My favorite part, though, comes a little bit later. The four female dancers essentially repeat Scofield’s solo from left to right as the lone male dancer, Raja Kelly, playing a sort of Spirit of Time, simply walks among them, picking them up and moving them back toward stage-left, where they pick up from that moment in space and continue moving right (forward) again. In other words, it’s a bit like rewinding a video over and over again to watch certain moments.

The effect is pretty overwhelming, because Scofield’s style is so formally intense. I’ve occasionally said that “no one moves quite like” Scofield (an artistic director I know described her movement as “feral,” to give you an image), but that’s not entirely true; rather, Scofield’s body has a unique quality that she maximizes the use of in her dance. Lean and muscular, her body exaggerates the slightest movement because it’s so visibly apparent on her. A shift of weight or balance, a twist of the torso, a rotation of the arm: you see all of them as big, dramatic gestures despite their subtlety. The challenge Scofield faced, as I saw it, was translating this distinctively style into her company. And I was pleasantly surprised by how well she pulled it off.

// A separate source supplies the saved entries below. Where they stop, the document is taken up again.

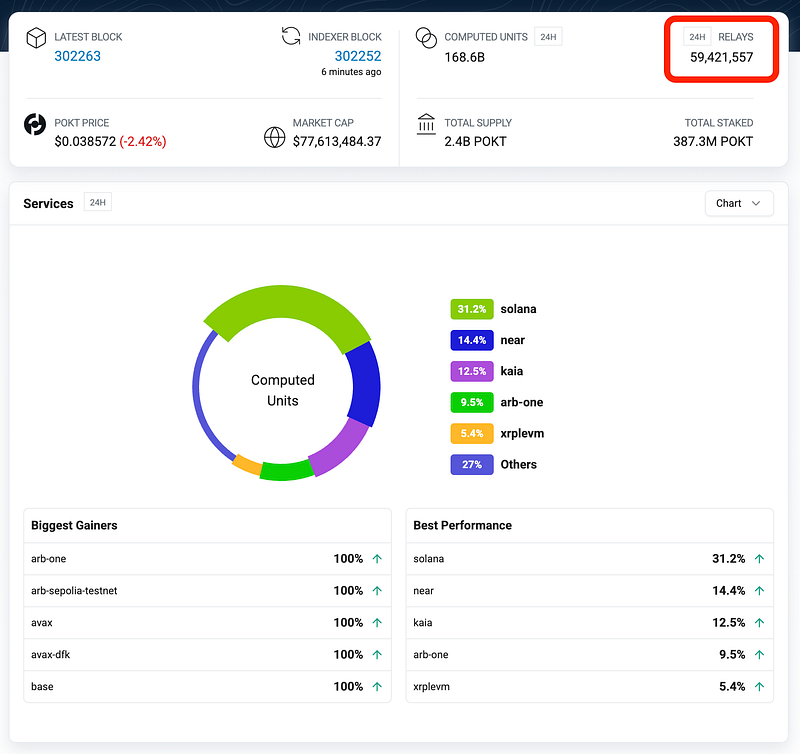Click the avax-dfk row in Biggest Gainers
The height and width of the screenshot is (754, 800).
(x=207, y=655)
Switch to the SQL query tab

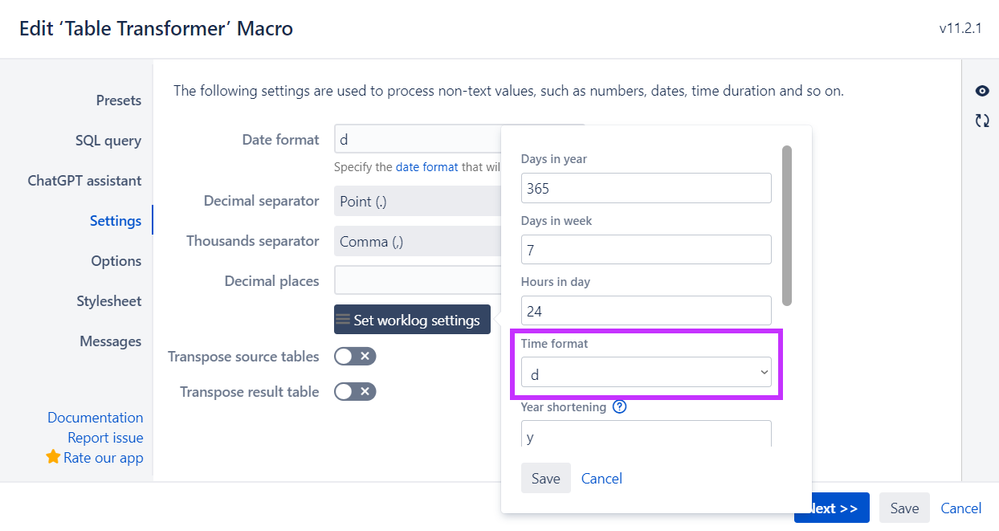(108, 140)
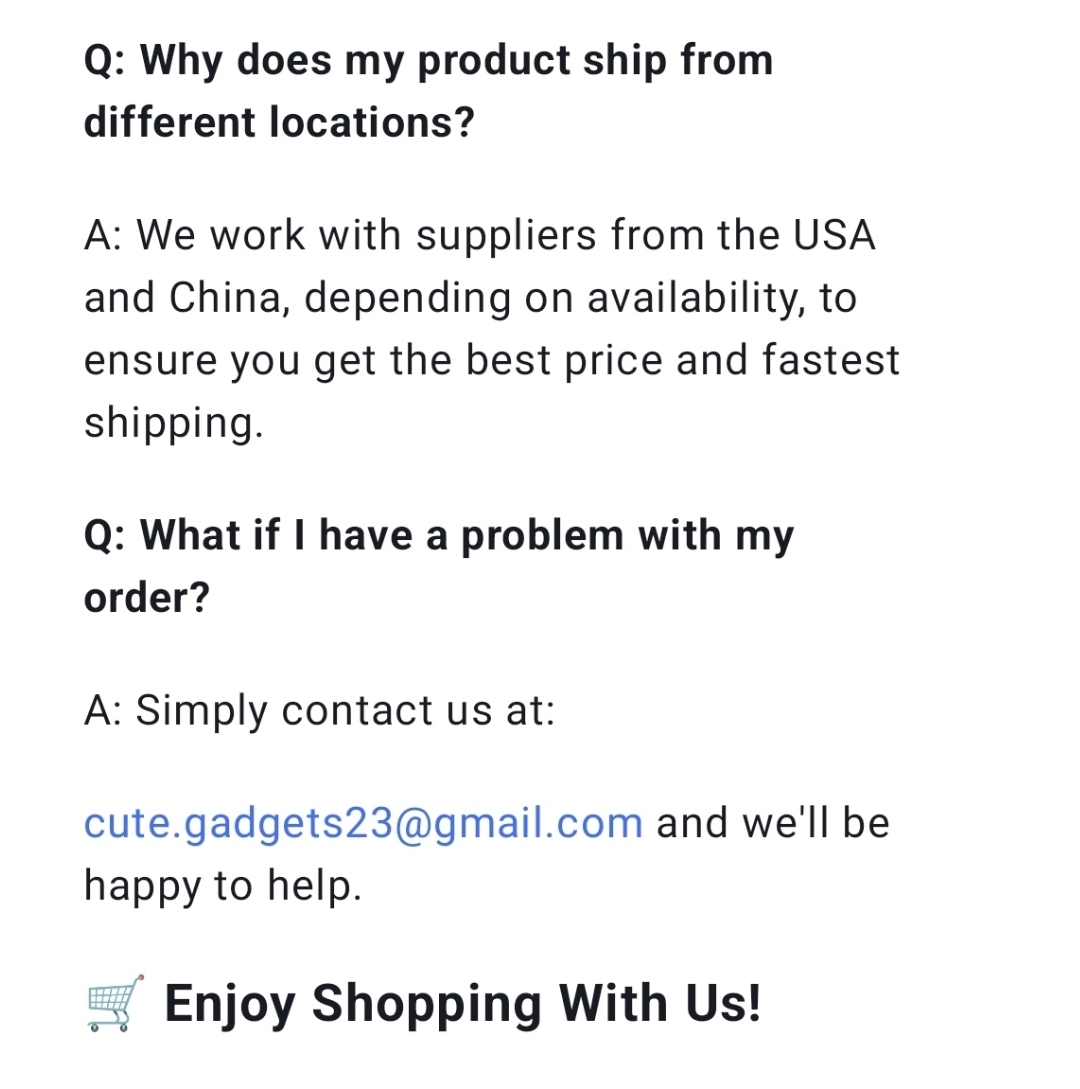Click the word 'fastest' in the answer
The height and width of the screenshot is (1089, 1080).
[831, 360]
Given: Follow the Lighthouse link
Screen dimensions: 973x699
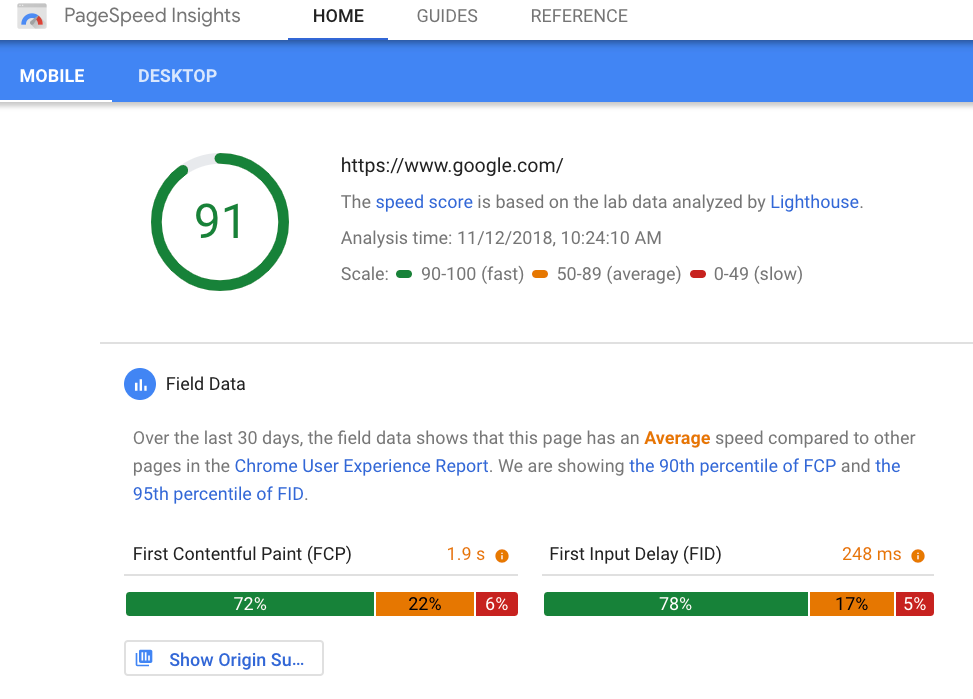Looking at the screenshot, I should click(x=814, y=202).
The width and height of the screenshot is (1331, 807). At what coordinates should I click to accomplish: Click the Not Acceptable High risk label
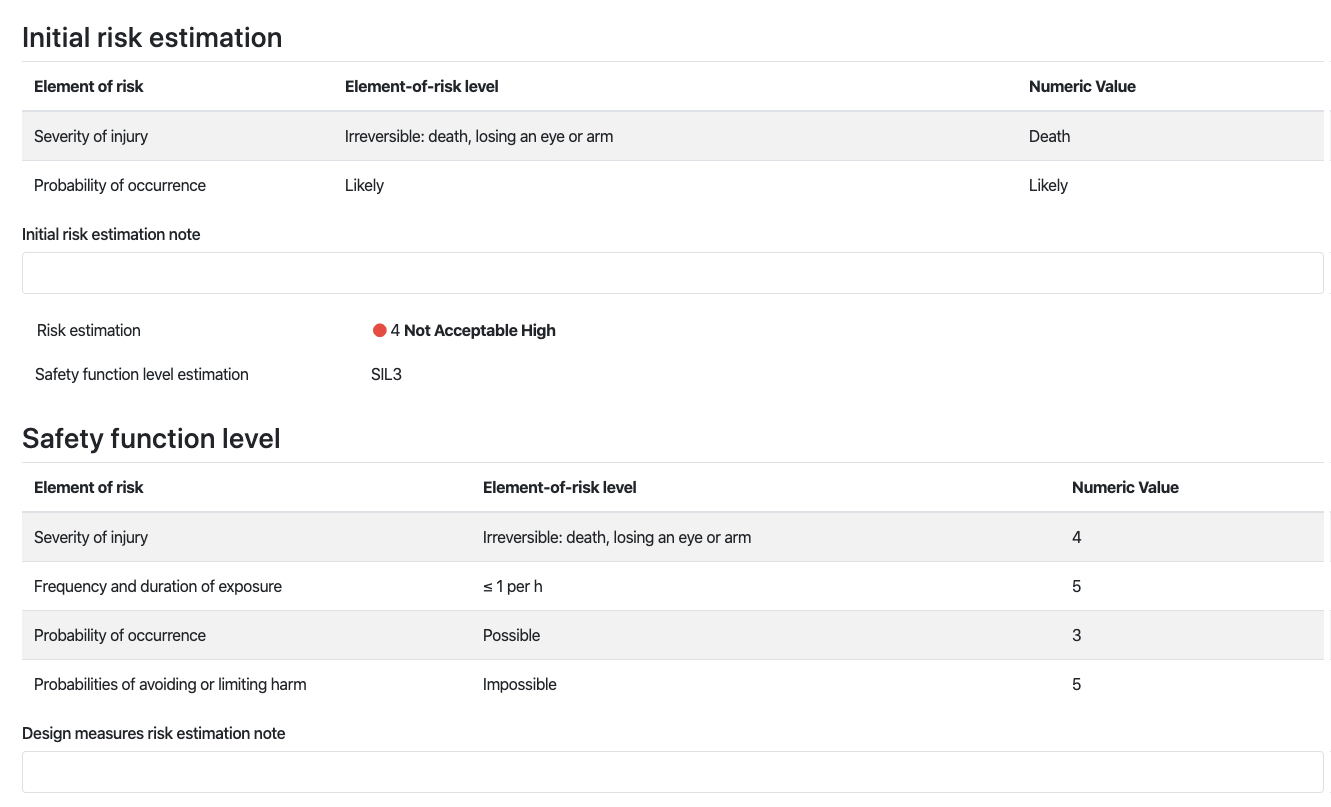coord(479,331)
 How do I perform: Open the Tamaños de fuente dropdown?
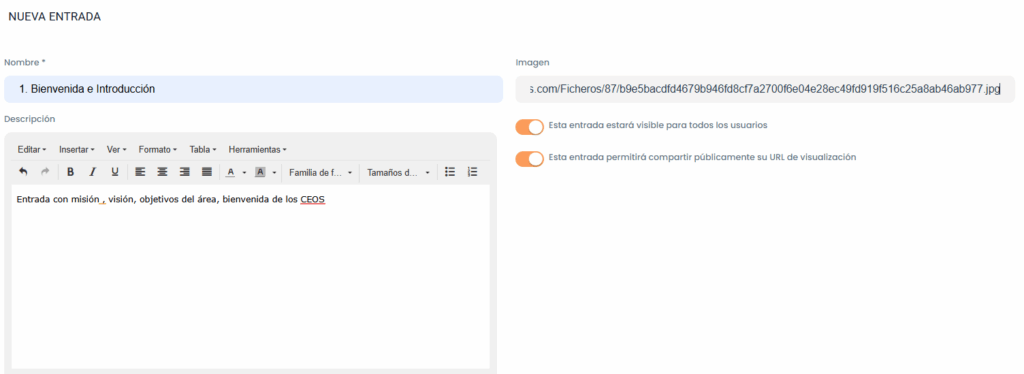[398, 172]
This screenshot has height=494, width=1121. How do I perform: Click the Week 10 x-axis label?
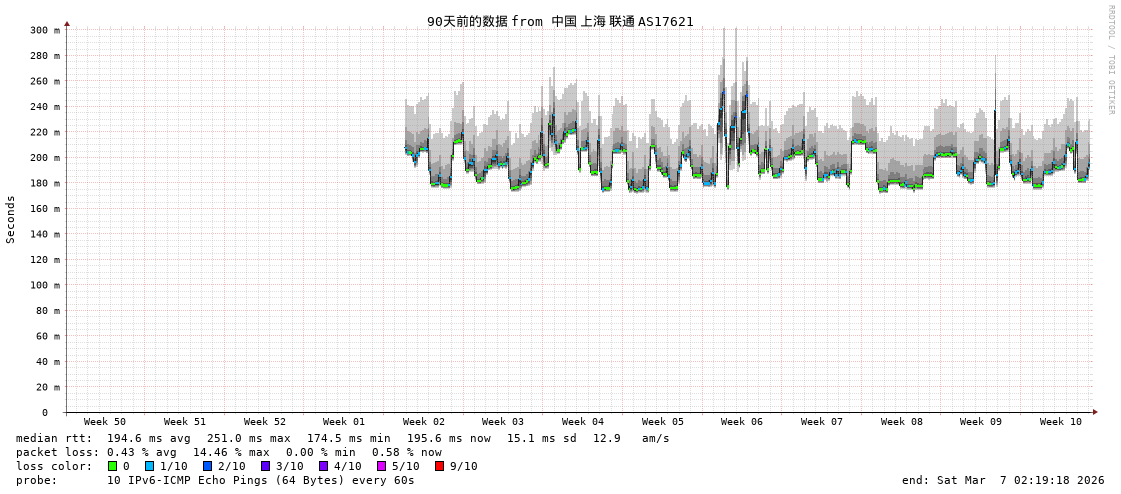pyautogui.click(x=1061, y=422)
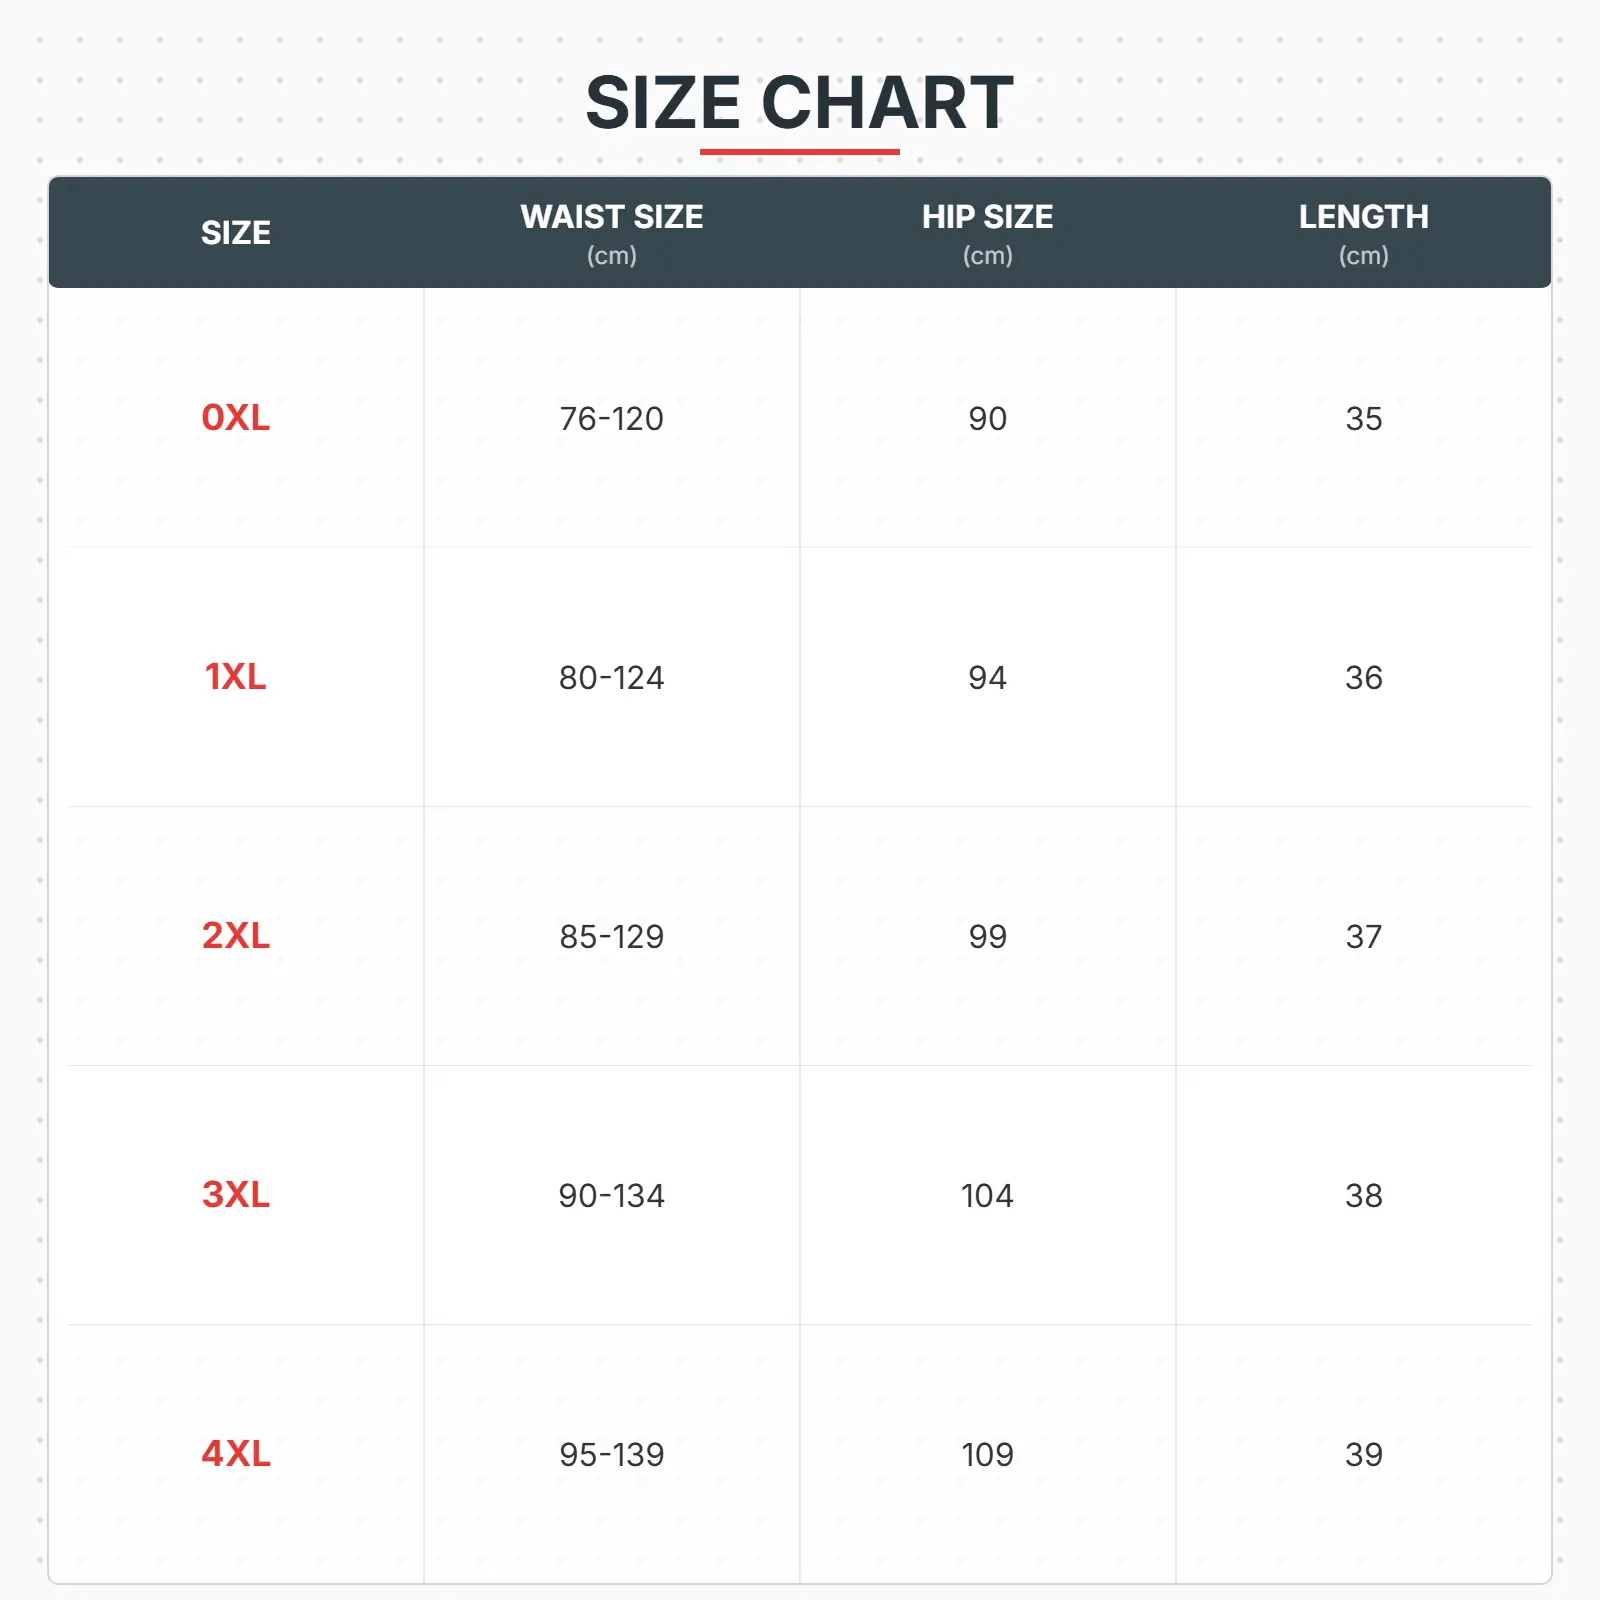Select the 3XL size label
Screen dimensions: 1600x1600
[x=236, y=1195]
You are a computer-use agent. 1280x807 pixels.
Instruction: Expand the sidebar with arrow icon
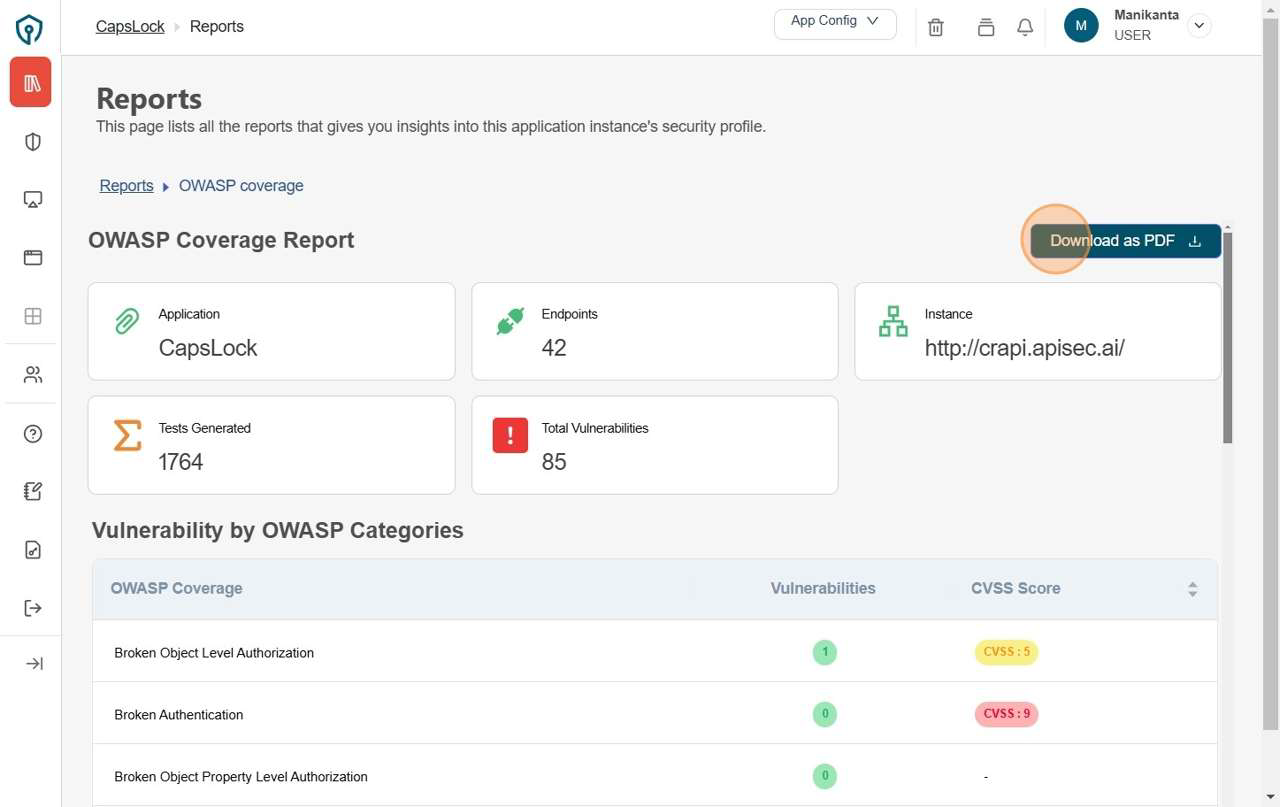click(x=33, y=664)
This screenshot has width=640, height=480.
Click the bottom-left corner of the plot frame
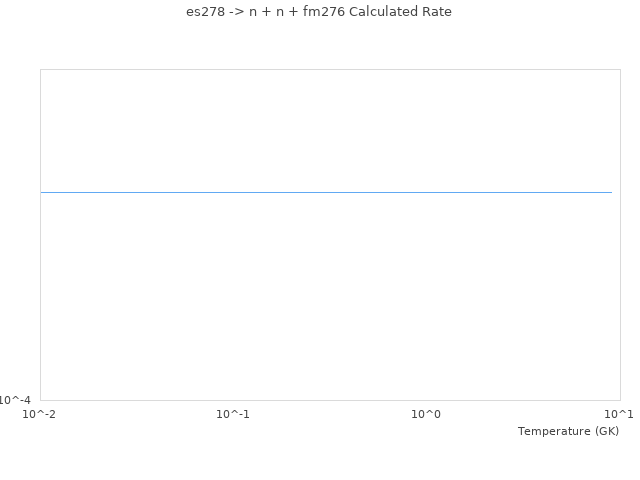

This long rewind/replay sequence called on the other dancers to match Scofield’s abilities more than, I think, any other part of A Crack in Everything. Their progress occurs in stutters, the process of getting between each tableau a set of highly articulated shifts, during which the dancers really have to paint those subtle changes with big strokes. Mostly they succeed. One dancer in particularly really owned it, but without a line-up I can’t be sure which (I think it’s Diana Deaver, a Brooklyn-based artist), but all of them were sufficiently up to the task that the effect carried.

The result was powerful, constantly refocusing the audience on these deeply emotionally resonant moments, forcing you to look at them over and over again. It was damn near breathtaking, and one of the more fascinating moments I’ve seen in a dance piece in a while.